------ Given data
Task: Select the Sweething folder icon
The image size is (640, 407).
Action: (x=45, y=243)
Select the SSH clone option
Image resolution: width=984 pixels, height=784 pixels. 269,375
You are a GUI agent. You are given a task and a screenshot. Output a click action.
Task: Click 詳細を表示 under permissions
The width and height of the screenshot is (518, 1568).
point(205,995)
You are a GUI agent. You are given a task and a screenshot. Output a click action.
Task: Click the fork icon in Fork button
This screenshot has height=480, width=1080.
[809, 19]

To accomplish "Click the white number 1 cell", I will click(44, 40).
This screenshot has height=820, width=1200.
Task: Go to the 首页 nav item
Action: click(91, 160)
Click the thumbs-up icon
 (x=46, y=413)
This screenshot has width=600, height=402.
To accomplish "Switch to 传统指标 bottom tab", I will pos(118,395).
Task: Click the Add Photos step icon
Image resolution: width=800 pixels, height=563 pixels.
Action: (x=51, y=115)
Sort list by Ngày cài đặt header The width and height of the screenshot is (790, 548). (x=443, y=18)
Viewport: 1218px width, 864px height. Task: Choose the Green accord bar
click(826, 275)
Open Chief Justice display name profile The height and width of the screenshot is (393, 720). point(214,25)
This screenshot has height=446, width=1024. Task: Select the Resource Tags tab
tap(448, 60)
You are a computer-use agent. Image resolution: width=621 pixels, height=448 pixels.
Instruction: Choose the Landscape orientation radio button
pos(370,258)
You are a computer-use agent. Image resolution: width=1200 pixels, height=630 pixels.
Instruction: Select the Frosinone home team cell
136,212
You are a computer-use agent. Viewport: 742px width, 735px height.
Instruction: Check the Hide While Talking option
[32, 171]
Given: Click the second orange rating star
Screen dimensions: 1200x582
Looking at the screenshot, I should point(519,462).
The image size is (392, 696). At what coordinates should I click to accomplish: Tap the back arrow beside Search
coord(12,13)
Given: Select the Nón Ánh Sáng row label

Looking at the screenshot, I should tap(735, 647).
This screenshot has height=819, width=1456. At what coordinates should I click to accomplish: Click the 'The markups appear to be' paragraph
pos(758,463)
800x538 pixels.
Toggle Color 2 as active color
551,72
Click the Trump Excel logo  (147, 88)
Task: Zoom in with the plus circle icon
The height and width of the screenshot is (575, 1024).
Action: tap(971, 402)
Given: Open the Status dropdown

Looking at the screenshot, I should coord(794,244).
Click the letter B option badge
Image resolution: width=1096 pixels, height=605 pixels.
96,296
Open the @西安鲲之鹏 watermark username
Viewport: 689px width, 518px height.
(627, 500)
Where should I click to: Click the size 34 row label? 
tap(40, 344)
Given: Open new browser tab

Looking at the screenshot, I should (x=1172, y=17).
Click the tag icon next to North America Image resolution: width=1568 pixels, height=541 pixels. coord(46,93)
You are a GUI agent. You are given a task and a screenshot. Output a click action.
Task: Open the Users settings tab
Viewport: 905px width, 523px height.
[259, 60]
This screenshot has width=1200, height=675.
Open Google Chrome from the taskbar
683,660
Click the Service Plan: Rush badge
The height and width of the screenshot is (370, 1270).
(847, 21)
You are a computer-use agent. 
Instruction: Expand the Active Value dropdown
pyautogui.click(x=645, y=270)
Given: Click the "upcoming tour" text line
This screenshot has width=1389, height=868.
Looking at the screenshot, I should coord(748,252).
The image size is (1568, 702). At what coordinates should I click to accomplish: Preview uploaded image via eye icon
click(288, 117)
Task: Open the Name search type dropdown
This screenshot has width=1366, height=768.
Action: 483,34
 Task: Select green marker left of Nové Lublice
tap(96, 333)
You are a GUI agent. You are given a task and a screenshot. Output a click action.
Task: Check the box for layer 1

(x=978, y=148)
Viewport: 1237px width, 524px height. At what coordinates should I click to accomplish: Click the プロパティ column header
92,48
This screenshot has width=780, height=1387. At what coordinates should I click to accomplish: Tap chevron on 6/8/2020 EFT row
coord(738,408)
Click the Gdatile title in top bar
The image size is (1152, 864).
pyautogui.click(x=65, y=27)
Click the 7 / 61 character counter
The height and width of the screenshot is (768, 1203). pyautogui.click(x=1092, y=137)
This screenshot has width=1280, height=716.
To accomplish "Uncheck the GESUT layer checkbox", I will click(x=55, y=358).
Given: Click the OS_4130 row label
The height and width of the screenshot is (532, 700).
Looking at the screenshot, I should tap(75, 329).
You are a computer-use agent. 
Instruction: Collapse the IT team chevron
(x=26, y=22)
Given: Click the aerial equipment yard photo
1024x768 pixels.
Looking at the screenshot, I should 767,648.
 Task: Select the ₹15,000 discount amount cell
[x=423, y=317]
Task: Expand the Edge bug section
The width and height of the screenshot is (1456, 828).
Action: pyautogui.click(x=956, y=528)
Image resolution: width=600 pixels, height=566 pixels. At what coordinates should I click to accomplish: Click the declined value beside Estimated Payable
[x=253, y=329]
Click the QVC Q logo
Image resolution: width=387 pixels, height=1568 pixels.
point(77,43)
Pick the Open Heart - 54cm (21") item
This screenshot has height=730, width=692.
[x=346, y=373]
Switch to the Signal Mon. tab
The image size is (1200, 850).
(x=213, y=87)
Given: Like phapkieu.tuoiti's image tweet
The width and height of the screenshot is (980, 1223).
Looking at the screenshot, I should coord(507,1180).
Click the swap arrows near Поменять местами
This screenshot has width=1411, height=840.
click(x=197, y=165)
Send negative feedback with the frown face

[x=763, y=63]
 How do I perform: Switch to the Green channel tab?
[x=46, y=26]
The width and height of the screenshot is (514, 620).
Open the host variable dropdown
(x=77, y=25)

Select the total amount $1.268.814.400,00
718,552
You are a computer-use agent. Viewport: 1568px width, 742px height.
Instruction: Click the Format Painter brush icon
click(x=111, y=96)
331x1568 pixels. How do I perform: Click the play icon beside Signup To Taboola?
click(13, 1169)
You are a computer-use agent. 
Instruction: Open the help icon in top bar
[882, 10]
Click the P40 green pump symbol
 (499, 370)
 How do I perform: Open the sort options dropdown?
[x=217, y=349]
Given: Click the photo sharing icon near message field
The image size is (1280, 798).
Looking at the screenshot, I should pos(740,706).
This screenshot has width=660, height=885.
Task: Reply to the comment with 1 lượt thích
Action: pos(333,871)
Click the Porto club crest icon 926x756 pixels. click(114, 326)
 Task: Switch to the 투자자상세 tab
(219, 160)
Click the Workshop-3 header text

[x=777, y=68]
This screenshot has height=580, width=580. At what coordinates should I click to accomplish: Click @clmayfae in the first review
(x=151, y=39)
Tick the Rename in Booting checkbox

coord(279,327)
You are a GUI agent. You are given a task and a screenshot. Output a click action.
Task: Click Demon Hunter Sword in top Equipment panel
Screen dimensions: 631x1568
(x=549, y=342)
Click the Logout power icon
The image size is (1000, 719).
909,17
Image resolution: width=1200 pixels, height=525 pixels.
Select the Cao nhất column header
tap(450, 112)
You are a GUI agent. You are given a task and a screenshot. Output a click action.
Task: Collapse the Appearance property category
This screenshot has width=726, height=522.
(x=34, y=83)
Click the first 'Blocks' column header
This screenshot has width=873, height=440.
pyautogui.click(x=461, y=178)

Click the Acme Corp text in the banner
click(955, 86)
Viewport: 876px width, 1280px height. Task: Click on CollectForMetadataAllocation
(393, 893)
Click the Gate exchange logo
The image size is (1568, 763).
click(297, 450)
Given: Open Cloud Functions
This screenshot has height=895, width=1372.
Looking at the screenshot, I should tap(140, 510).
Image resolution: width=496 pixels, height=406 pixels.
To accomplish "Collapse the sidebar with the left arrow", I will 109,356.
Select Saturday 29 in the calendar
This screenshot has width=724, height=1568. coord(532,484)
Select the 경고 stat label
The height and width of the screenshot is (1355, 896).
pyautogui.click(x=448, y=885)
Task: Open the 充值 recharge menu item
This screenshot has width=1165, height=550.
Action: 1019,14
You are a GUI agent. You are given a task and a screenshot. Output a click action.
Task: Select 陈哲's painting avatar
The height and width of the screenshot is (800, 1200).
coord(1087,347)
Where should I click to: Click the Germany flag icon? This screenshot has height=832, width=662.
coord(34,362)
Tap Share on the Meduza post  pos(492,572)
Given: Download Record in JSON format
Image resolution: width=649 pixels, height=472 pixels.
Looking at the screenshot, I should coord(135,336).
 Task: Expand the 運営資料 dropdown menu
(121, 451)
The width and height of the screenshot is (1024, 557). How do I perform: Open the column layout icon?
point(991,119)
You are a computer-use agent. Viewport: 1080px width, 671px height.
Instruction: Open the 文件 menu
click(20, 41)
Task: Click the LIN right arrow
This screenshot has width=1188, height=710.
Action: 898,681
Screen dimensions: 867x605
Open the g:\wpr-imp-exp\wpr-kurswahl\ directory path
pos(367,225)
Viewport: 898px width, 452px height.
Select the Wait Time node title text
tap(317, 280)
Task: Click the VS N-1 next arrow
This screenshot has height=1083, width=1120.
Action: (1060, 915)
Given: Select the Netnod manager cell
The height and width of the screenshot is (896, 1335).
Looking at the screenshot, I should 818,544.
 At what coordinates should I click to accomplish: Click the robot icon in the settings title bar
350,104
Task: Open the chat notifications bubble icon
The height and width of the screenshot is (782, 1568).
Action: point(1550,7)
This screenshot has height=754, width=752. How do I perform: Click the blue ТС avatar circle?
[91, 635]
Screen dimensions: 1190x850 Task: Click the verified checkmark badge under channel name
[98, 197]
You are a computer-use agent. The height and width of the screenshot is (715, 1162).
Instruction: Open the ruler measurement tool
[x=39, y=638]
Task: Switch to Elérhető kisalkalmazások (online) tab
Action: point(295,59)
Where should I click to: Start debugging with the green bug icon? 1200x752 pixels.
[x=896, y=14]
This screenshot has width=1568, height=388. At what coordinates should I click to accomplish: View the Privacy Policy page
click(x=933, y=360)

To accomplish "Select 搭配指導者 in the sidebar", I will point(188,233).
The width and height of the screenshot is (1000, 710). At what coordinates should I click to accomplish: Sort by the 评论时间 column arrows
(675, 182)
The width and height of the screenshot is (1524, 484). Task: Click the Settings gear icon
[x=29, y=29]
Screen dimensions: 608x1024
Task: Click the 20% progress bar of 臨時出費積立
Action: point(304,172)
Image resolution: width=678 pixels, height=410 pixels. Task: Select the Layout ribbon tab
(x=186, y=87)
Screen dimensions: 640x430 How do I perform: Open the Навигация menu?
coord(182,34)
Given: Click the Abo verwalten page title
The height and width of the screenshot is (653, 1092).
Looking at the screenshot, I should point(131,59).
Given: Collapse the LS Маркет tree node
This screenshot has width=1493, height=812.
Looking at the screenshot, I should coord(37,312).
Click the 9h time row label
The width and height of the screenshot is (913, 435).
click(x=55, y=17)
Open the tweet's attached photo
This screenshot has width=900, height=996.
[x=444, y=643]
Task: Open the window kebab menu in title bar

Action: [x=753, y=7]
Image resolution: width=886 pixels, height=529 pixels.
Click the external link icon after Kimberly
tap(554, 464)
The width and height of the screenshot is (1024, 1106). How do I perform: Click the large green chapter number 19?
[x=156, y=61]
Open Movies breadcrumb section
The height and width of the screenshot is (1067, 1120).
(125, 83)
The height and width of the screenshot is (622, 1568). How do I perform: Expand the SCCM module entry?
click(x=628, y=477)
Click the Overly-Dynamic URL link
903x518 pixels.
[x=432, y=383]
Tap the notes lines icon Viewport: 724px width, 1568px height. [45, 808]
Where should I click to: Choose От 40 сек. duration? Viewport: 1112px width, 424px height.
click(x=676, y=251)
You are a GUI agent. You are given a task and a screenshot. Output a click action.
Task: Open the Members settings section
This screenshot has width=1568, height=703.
------------
### Task
The expected answer is a copy of every line in the entries that holds the word "section".

### Response area
Task: Expand the Edge bug section
Open Movies breadcrumb section
Task: Open the Members settings section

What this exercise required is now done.